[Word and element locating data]
+---+

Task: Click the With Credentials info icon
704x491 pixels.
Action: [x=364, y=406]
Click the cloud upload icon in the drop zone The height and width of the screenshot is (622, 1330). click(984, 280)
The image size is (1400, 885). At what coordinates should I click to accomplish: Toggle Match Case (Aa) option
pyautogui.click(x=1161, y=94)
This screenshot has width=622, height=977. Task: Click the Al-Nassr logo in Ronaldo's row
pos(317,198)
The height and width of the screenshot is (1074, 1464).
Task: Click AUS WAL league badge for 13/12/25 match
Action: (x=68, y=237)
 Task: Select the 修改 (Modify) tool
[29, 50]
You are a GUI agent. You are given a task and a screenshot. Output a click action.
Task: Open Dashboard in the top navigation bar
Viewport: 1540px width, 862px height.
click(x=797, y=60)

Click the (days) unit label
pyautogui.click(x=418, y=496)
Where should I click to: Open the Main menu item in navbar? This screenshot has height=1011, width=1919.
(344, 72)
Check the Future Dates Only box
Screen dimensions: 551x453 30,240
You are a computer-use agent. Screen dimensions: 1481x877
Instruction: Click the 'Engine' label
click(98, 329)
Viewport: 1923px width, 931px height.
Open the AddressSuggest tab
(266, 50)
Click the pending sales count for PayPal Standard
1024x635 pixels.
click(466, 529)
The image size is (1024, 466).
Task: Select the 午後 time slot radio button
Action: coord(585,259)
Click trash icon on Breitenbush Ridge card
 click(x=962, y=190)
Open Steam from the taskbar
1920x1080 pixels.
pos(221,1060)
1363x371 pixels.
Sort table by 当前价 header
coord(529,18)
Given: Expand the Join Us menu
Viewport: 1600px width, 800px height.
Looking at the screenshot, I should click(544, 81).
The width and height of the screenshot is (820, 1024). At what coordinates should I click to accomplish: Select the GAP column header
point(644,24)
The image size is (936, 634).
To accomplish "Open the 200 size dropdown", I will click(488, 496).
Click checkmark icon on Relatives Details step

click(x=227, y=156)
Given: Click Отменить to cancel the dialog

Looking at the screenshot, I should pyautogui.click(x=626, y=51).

+---+

**Problem details:**
Convert the records above into a JSON array of strings, one string per line, omitting blank lines.

**Expected answer:**
[
  "Task: Click the With Credentials info icon",
  "704x491 pixels.",
  "Action: [x=364, y=406]",
  "Click the cloud upload icon in the drop zone The height and width of the screenshot is (622, 1330). click(984, 280)",
  "The image size is (1400, 885). At what coordinates should I click to accomplish: Toggle Match Case (Aa) option",
  "pyautogui.click(x=1161, y=94)",
  "This screenshot has width=622, height=977. Task: Click the Al-Nassr logo in Ronaldo's row",
  "pos(317,198)",
  "The height and width of the screenshot is (1074, 1464).",
  "Task: Click AUS WAL league badge for 13/12/25 match",
  "Action: (x=68, y=237)",
  " Task: Select the 修改 (Modify) tool",
  "[29, 50]",
  "You are a GUI agent. You are given a task and a screenshot. Output a click action.",
  "Task: Open Dashboard in the top navigation bar",
  "Viewport: 1540px width, 862px height.",
  "click(x=797, y=60)",
  "Click the (days) unit label",
  "pyautogui.click(x=418, y=496)",
  "Where should I click to: Open the Main menu item in navbar? This screenshot has height=1011, width=1919.",
  "(344, 72)",
  "Check the Future Dates Only box",
  "Screen dimensions: 551x453 30,240",
  "You are a computer-use agent. Screen dimensions: 1481x877",
  "Instruction: Click the 'Engine' label",
  "click(98, 329)",
  "Viewport: 1923px width, 931px height.",
  "Open the AddressSuggest tab",
  "(266, 50)",
  "Click the pending sales count for PayPal Standard",
  "1024x635 pixels.",
  "click(466, 529)",
  "The image size is (1024, 466).",
  "Task: Select the 午後 time slot radio button",
  "Action: coord(585,259)",
  "Click trash icon on Breitenbush Ridge card",
  " click(x=962, y=190)",
  "Open Steam from the taskbar",
  "1920x1080 pixels.",
  "pos(221,1060)",
  "1363x371 pixels.",
  "Sort table by 当前价 header",
  "coord(529,18)",
  "Given: Expand the Join Us menu",
  "Viewport: 1600px width, 800px height.",
  "Looking at the screenshot, I should click(544, 81).",
  "The width and height of the screenshot is (820, 1024). At what coordinates should I click to accomplish: Select the GAP column header",
  "point(644,24)",
  "The image size is (936, 634).",
  "To accomplish \"Open the 200 size dropdown\", I will click(488, 496).",
  "Click checkmark icon on Relatives Details step",
  "click(x=227, y=156)",
  "Given: Click Отменить to cancel the dialog",
  "Looking at the screenshot, I should pyautogui.click(x=626, y=51)."
]